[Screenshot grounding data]
——
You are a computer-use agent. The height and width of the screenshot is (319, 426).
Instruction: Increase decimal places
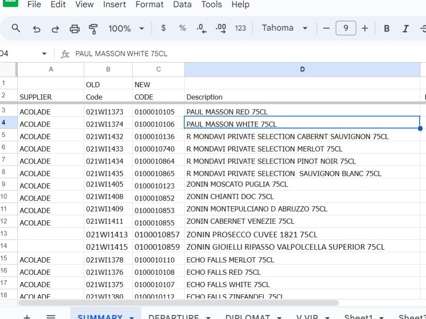(220, 28)
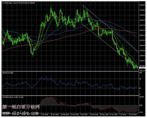The height and width of the screenshot is (118, 147).
Task: Click the Chinese watermark title text
Action: pos(21,107)
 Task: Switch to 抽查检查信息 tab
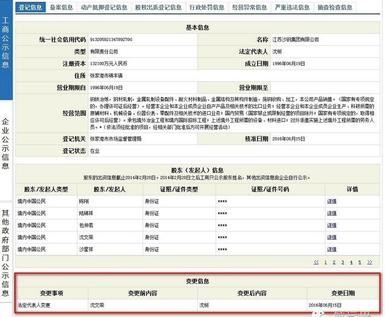pyautogui.click(x=335, y=8)
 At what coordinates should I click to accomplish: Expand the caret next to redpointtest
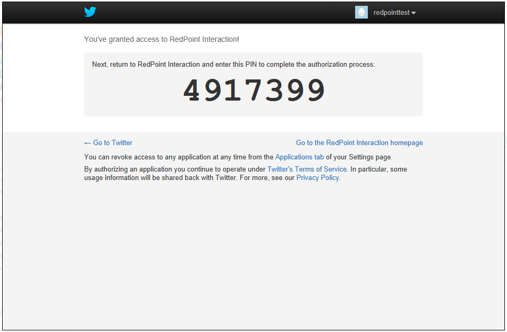(414, 13)
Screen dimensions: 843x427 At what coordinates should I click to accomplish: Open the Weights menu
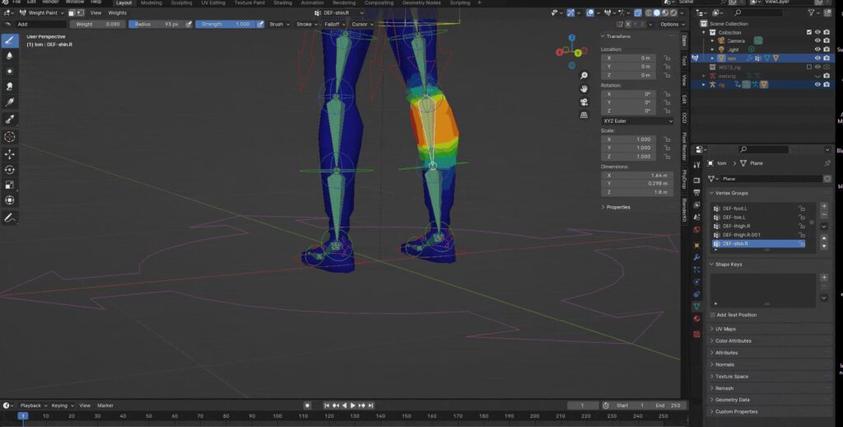[x=117, y=13]
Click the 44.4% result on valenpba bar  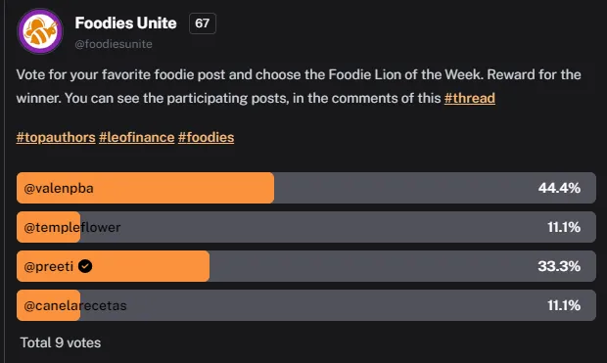(x=559, y=188)
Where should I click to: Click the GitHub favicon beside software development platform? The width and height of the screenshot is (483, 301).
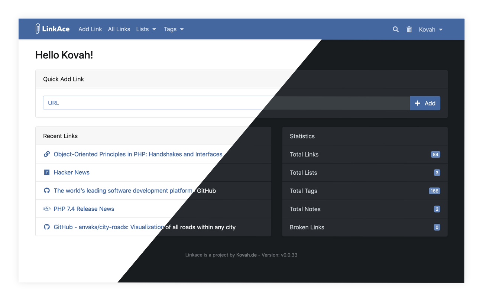click(46, 190)
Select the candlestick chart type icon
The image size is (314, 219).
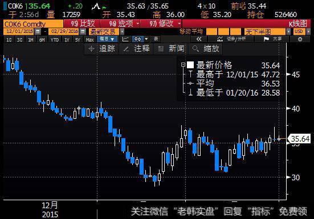(x=138, y=39)
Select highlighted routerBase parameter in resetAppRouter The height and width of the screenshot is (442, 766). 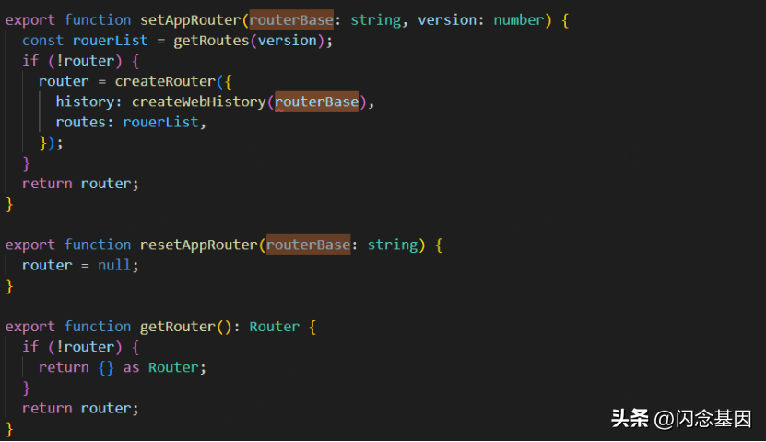(x=308, y=245)
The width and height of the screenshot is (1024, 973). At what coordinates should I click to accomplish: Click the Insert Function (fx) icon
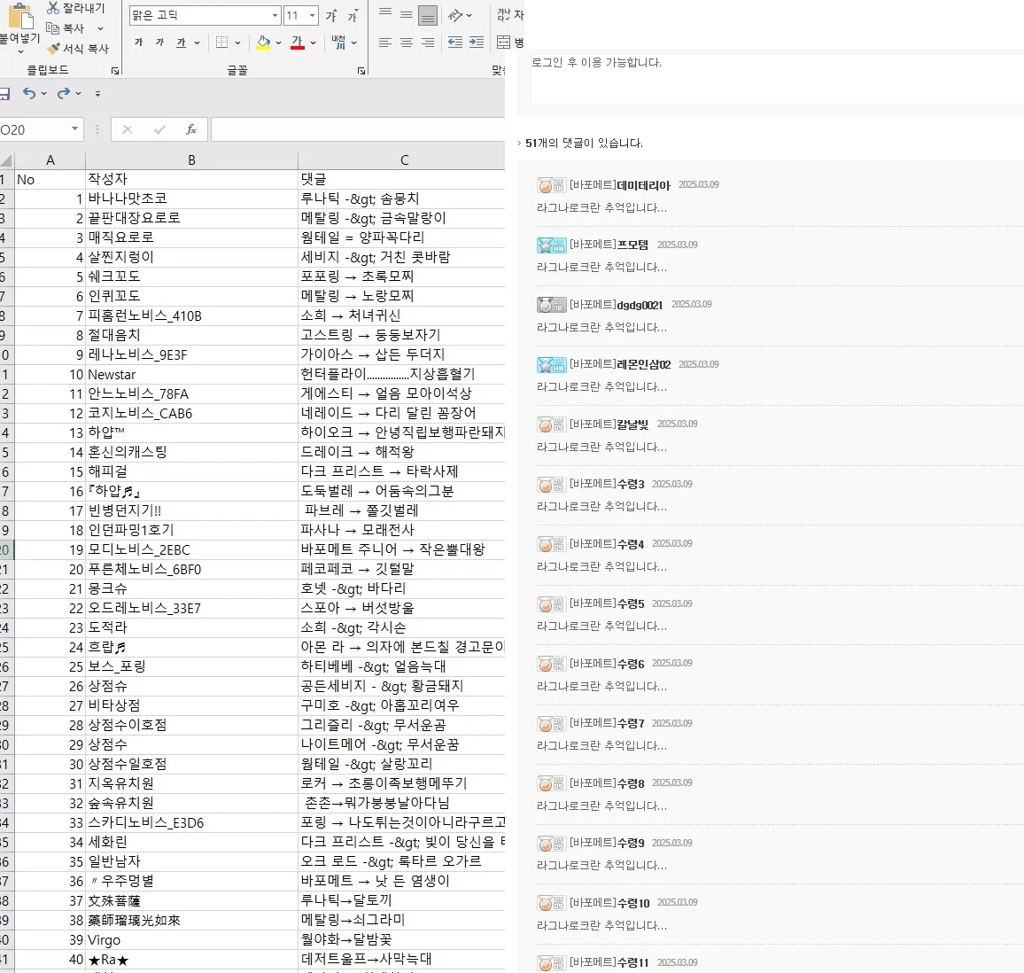coord(191,129)
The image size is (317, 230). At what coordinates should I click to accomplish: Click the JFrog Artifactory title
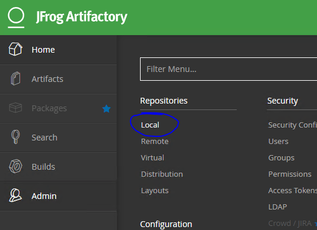pos(81,17)
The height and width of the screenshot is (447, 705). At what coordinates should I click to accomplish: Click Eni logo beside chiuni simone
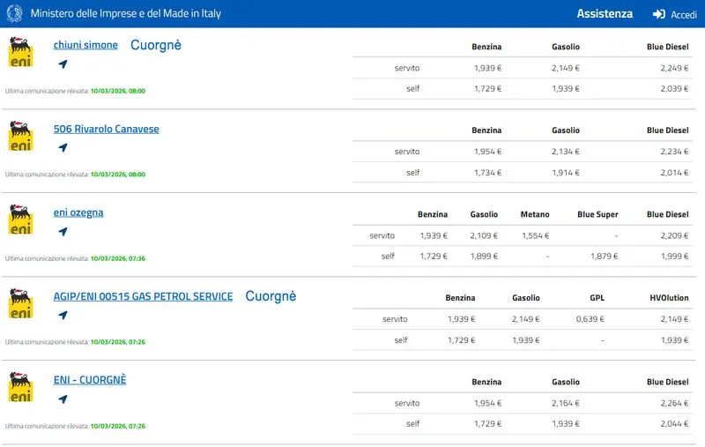pos(20,53)

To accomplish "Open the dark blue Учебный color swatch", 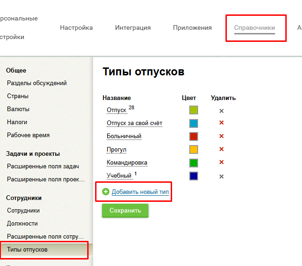I will (x=193, y=176).
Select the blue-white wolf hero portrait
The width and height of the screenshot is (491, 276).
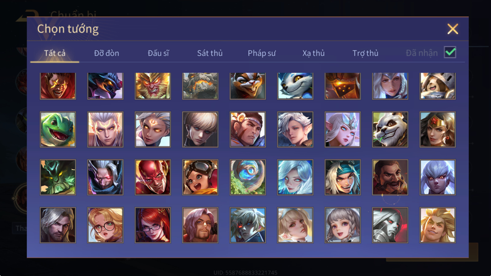pos(295,86)
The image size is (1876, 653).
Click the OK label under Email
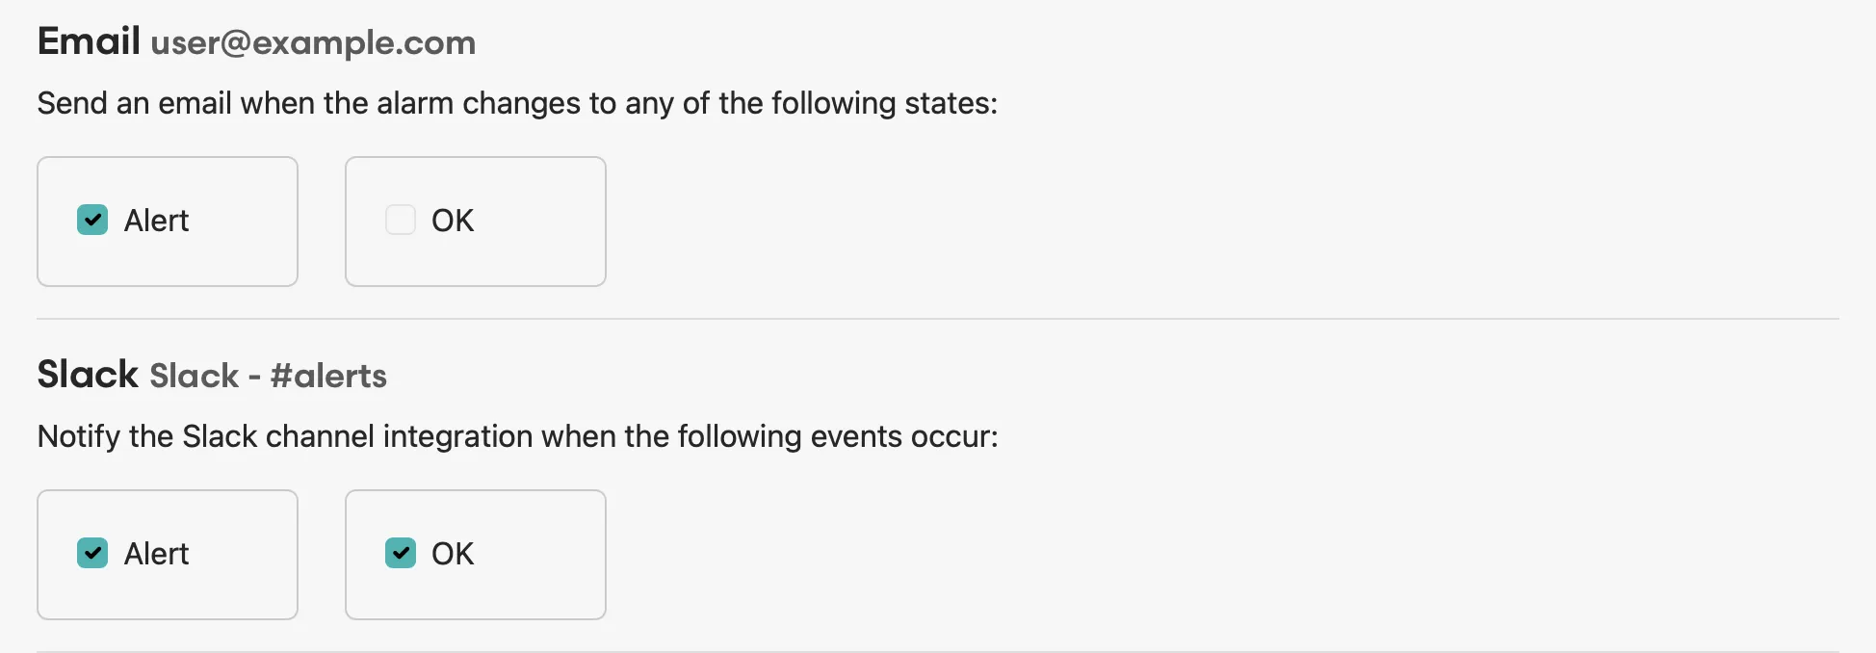(x=453, y=221)
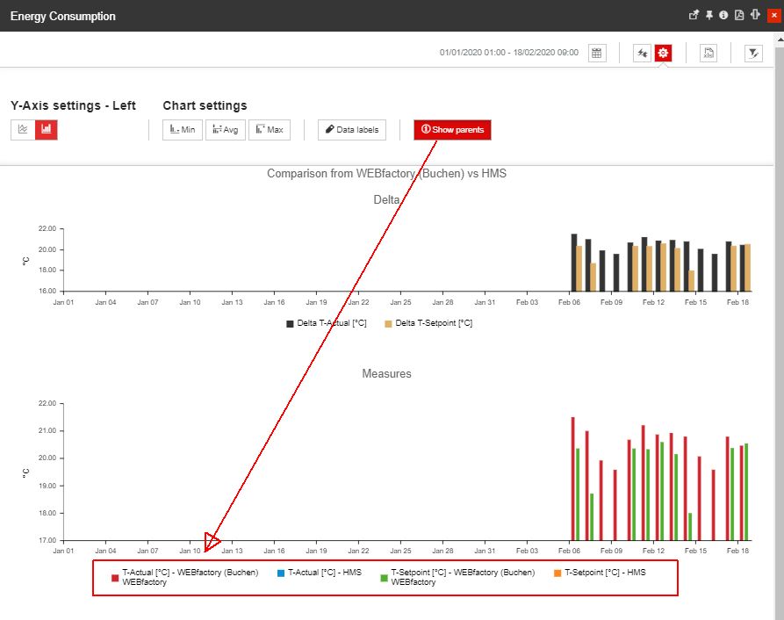Click the signals selection toolbar icon
The height and width of the screenshot is (620, 784).
pos(642,54)
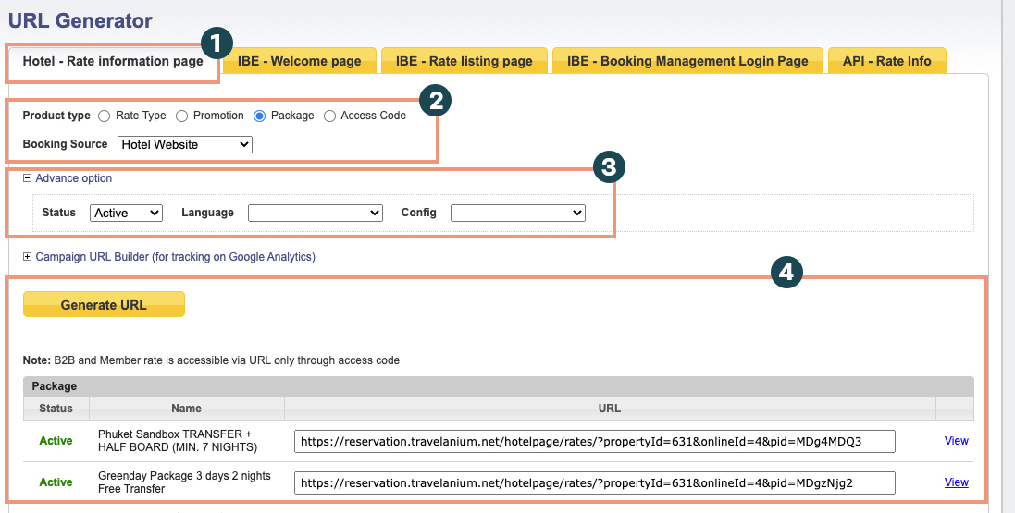Screen dimensions: 1015x513
Task: Go to API - Rate Info tab
Action: click(x=886, y=62)
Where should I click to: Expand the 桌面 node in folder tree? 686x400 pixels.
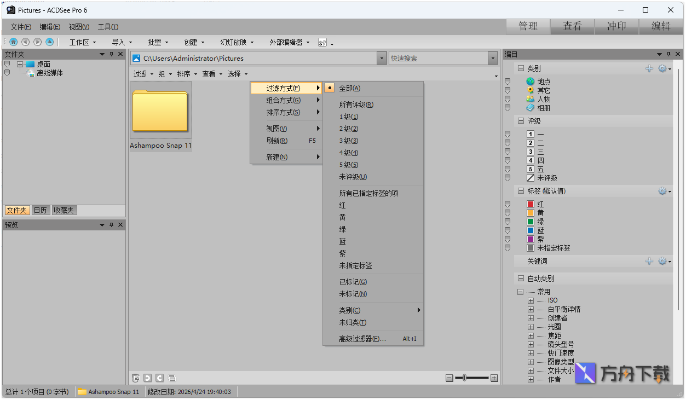coord(20,64)
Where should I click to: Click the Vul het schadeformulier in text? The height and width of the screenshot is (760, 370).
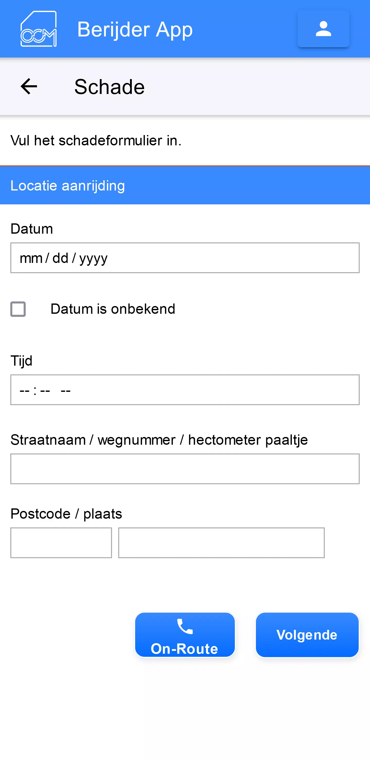click(96, 141)
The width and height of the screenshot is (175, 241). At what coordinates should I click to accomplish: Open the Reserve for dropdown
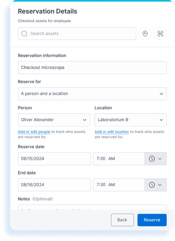(92, 94)
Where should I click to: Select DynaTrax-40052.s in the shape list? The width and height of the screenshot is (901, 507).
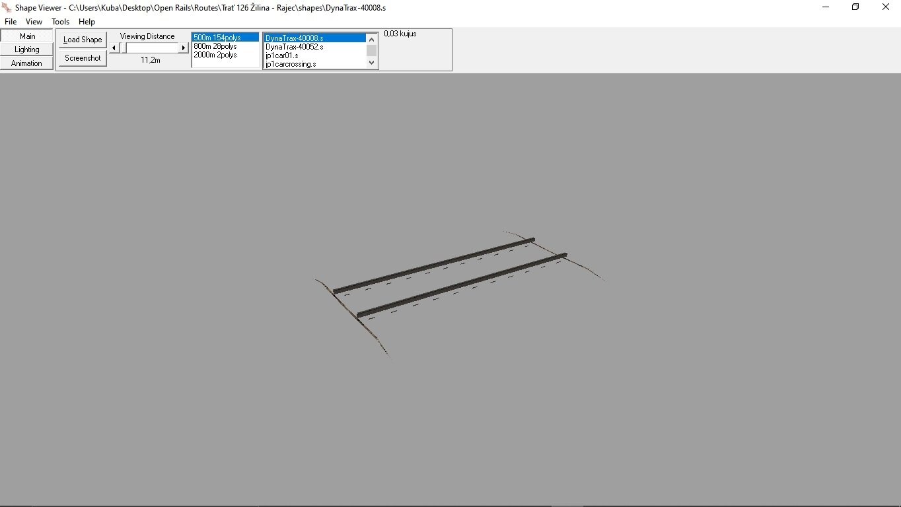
——
Required action ▸ Copy out only the lines from the one containing "The width and height of the screenshot is (175, 241)." to the end of the entries, unchanged. Drop the pictures.

Answer for the task ▸
The width and height of the screenshot is (175, 241). At what coordinates should I click to accomplish: Open the Reserve for dropdown
(92, 94)
Where should I click to: Select DynaTrax-40052.s in the shape list? The width and height of the screenshot is (901, 507).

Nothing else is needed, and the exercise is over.